* TEKS BACAAN
:::
Jihad Bukan Tujuan tapi Instrumen, Prof Nur Syam Tawarkan Four-C
Guru Besar UINSA Prof. Dr. H. Nur Syam merasa sangat senang dan bersyukur. Sebab Hari Santri Nasional ( HSN) telah menjadi bagian dari upaya untuk memberikan reward bagi para santri dari berbagai kalangan, status dan asal daerah. Hal itu dirasakan, bahwa pesantren, kiai dan santrinya telah memberikan kontribusi yang nyata dalam kehidupan berbangsa dan bernegara.
Tidak hanya di pesantren, Kementerian Agama dengan berbagai institusi pendidikannya, akan tetapi juga di Kementerian Pendidikan dan Kebudayaan dengan berbagai institusi pendidikannya. MI/SD, MTs/SMP, MA/SMA.SMK, perguruan tinggi keagamaan dan masyarakat merayakan HSN dengan gegap gempita.
Tidak hanya upacara di lapangan, tetapi juga dengan kegiatan ilmiah, kegiatan keagamaan dan berbagai kompetisi dan festival untuk merayakan HSN. Sungguh apresiasi yang sangat luar biasa.
"Terkait Ini umat Islam dan warga Nahdliyin harus berterima kasih kepada pemerintah RI (Pak Jokowi).Karena tanda tangan beliau yang mengesahkan tgl 22 Oktober sebagai Hari Santri Nasional. Tentunya dengan penuh tantangan dan perjuangan,".
:::
* DATA HASIL EKSTRAKSI
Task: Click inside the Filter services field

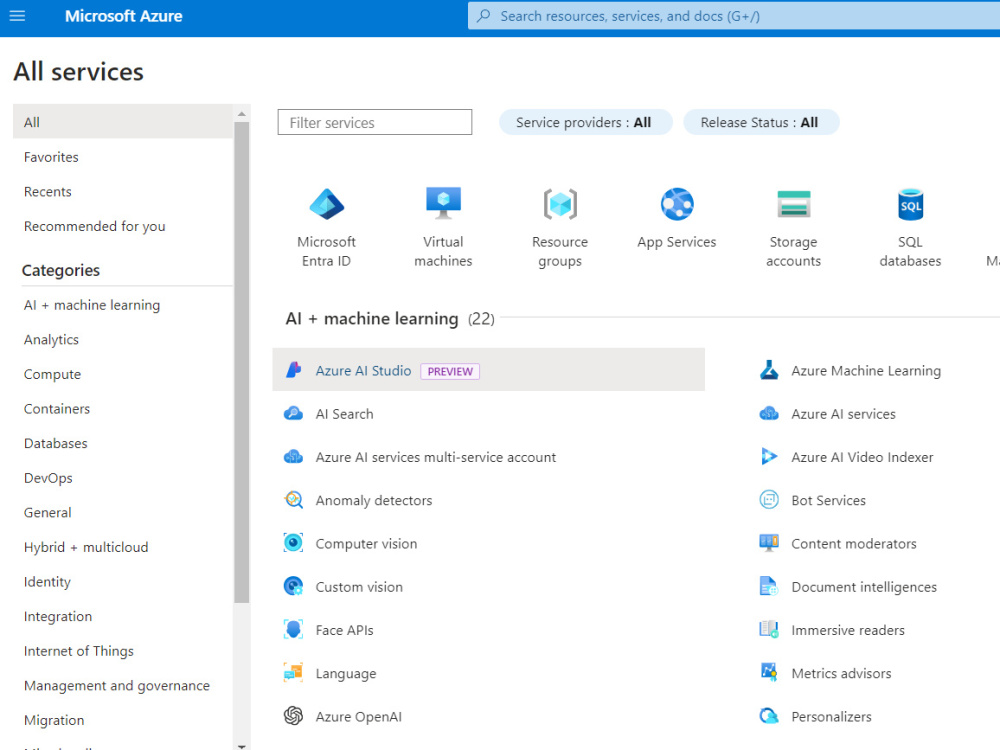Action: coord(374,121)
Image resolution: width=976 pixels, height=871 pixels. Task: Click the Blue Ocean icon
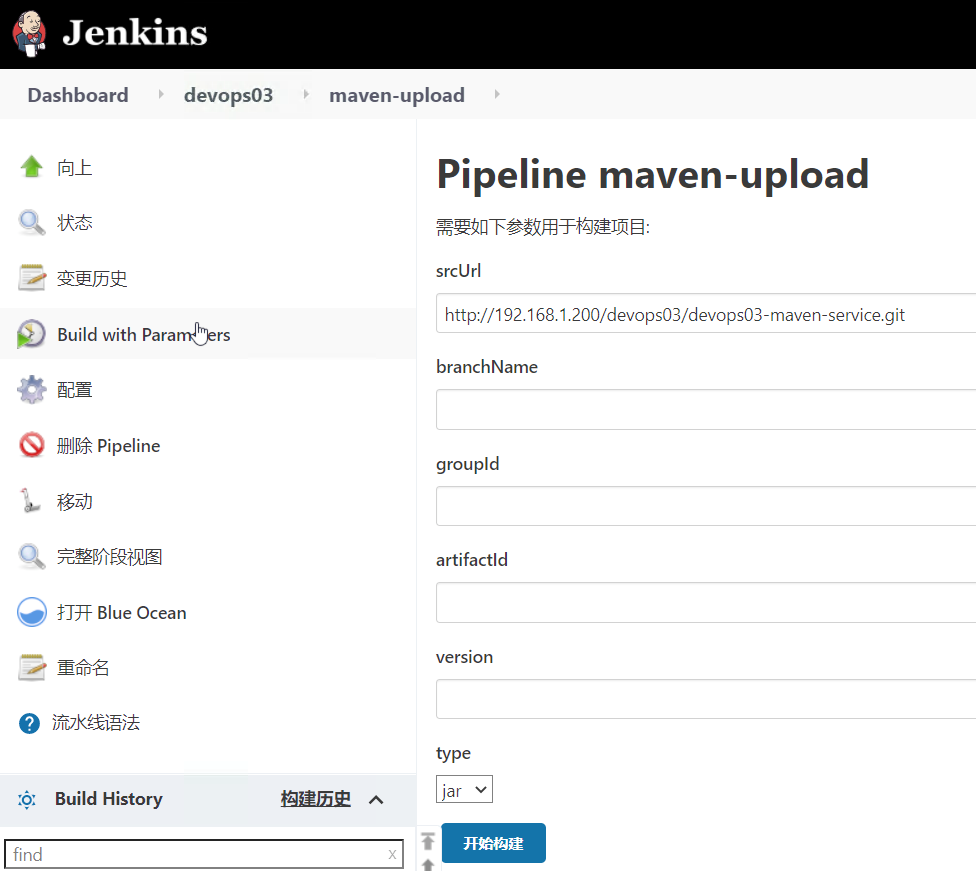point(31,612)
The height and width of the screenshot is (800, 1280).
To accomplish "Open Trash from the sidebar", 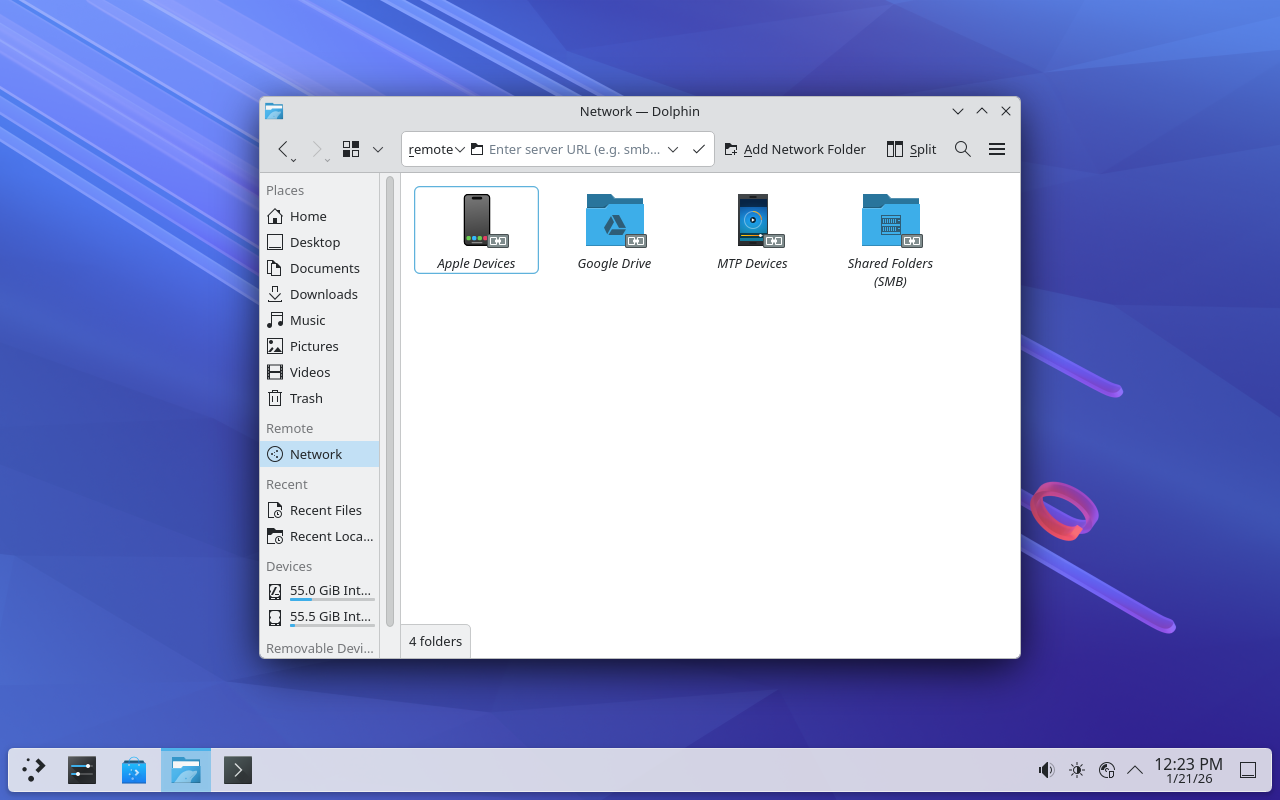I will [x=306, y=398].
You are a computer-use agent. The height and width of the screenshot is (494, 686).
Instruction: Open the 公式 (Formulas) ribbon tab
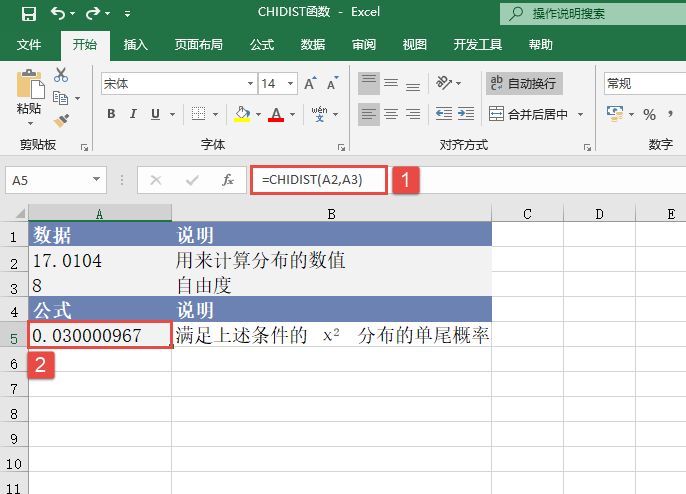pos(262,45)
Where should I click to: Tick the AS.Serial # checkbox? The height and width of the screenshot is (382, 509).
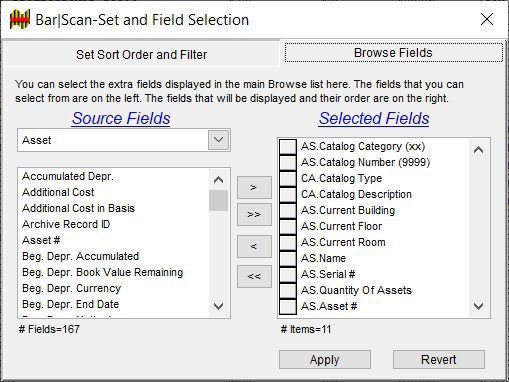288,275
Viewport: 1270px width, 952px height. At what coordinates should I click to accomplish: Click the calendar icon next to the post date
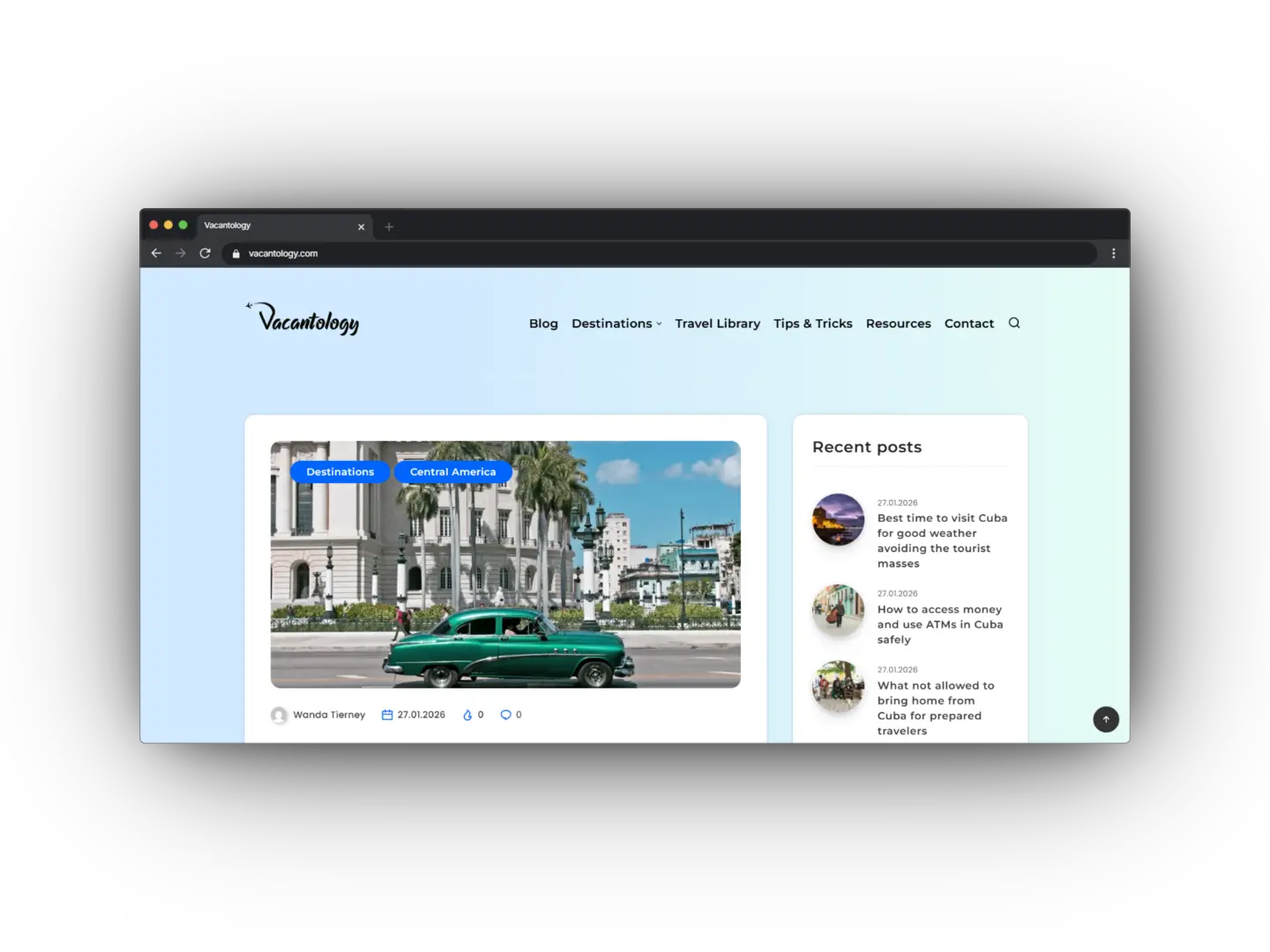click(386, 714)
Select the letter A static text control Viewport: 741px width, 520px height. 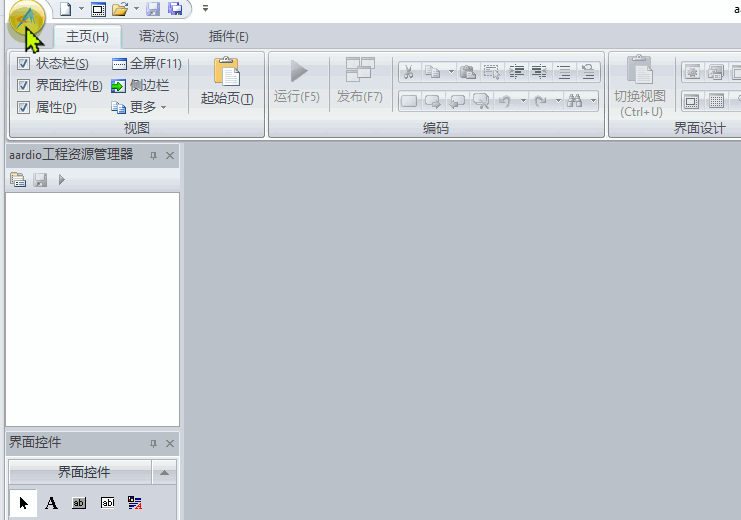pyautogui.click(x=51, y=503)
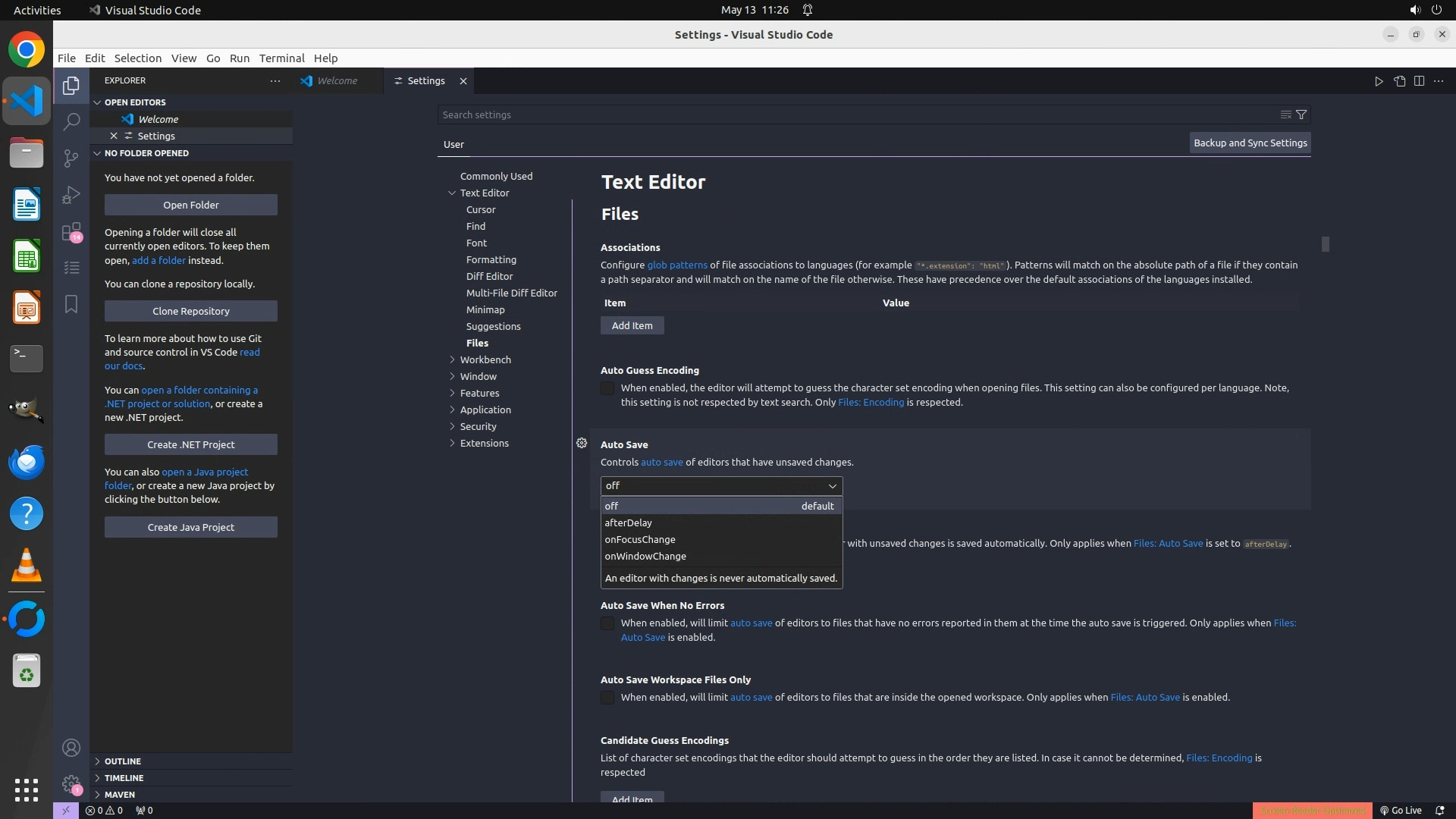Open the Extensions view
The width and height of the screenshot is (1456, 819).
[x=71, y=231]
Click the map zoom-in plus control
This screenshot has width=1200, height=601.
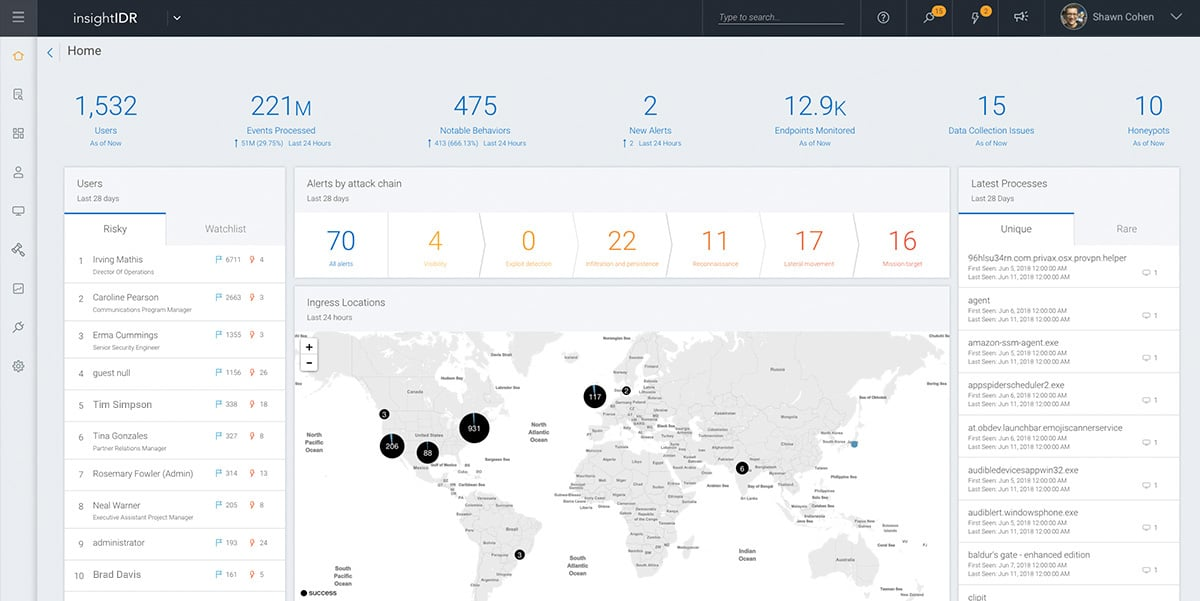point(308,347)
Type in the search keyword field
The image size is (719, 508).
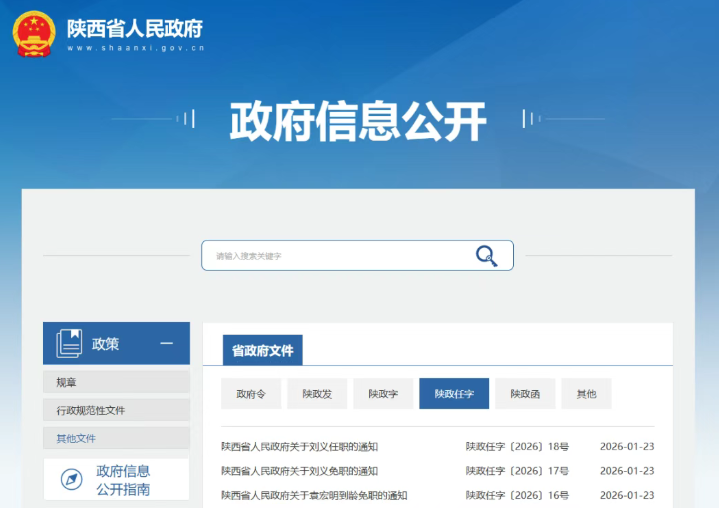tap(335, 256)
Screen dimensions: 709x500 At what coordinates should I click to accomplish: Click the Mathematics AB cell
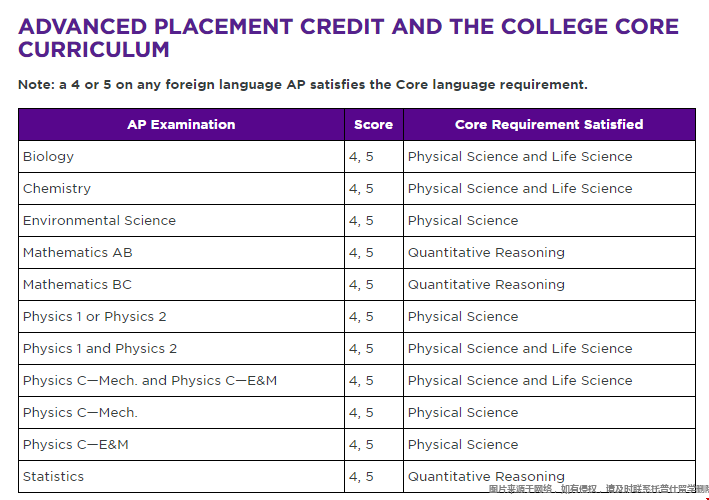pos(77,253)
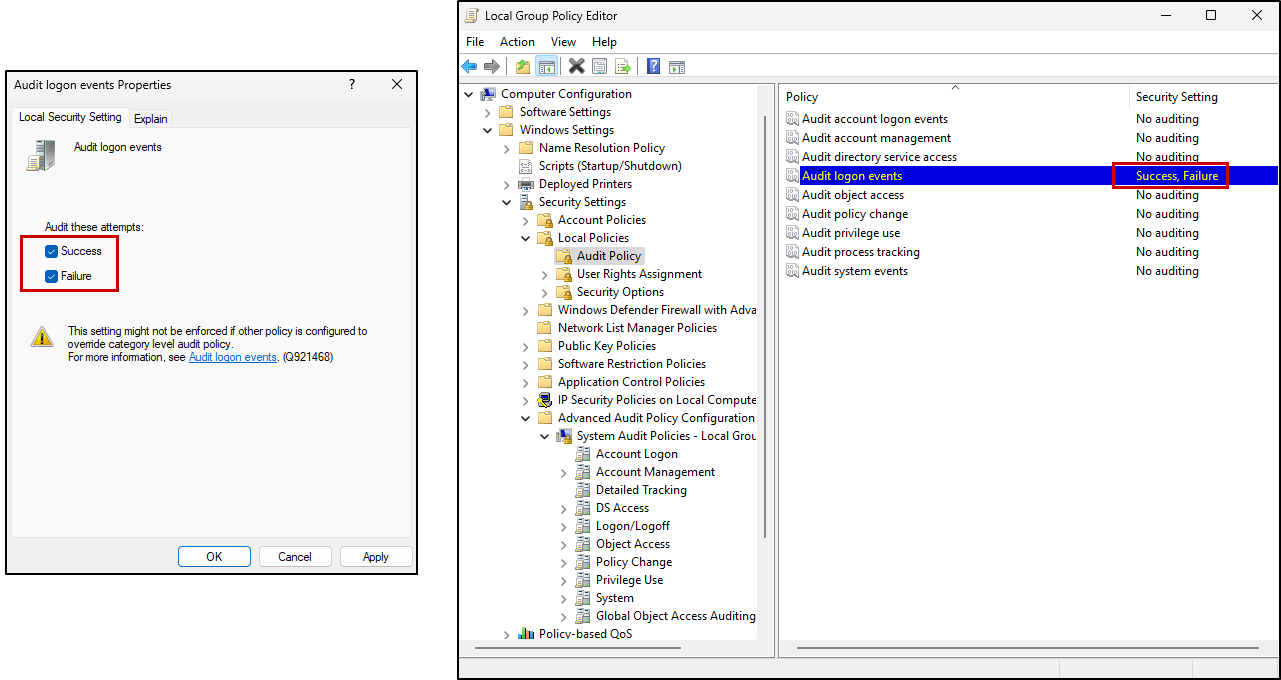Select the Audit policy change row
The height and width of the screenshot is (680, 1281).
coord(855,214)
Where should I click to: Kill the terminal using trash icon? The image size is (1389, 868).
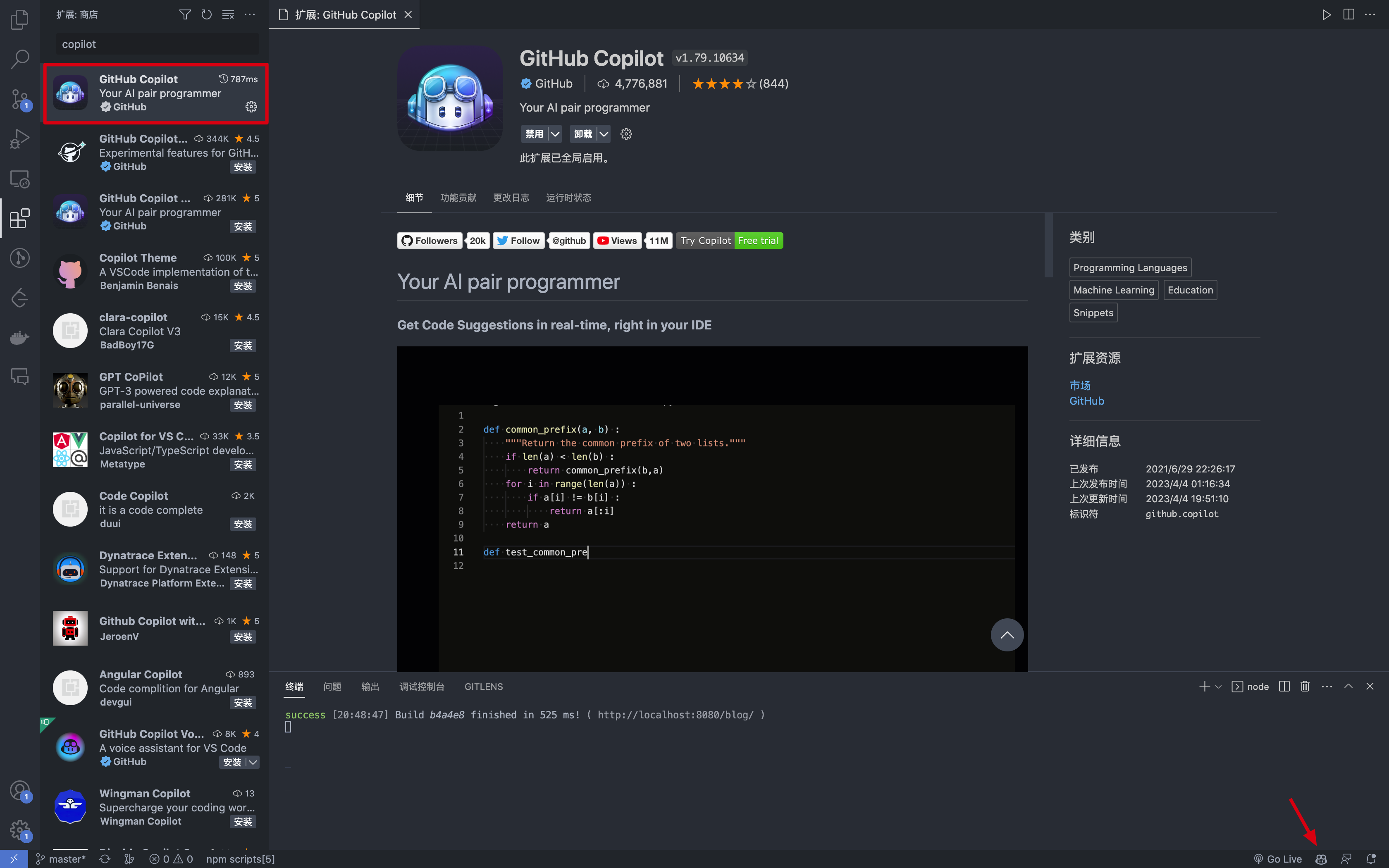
:::
* TUGAS PENGERJAAN
Lanjutkan teks tentang Hari Santri Nasional di atas, mulai tepat setelah kalimat terakhirnya.

* JAWABAN
Orientasi Kebangsaan
Hal ini disampaikan Prof Nur Syam, saat menjadi pembicara dalam Seminar Kebangsaan dalam Rangka Peringatan Hari Santri (HSN) Th 2024 yang digelar PW NU Jatim kerja bareng Universitas NU Kabupaten Blitar di Gedung Graha NU Kabupaten Blitar, Minggu 27 Oktober 2024.
Seminar bertemakan "Reaktualisasi Resolusi Jihad Bagi Genzi Menyongsong Indonesia Emas 2045" diikuti lebih 400 peserta terdiri dari santri, kiai, mahasiswa, PCNU Kabupaten dan Kota Blitar beserta banomnya.
Turut hadir Prof. Dr. Moh. Mukri, MAg, Rektor UNU Biltar, Prof Dr H.Babun Suharto,Prof. Dr.Maskuri, keduanya adalah pimpinan PWNU Jawa Timur dan Rektor IAIN Kediri Dr.H.Wahidul Anam. Acara di moderatori oleh. Dr Ainul Yaqin.
Bersamaan dengan itu juga di Lounching “Gerakan Santri Kuliah” (GSK) untuk UNU yang melibat UNU,Ma"arif dan RMI.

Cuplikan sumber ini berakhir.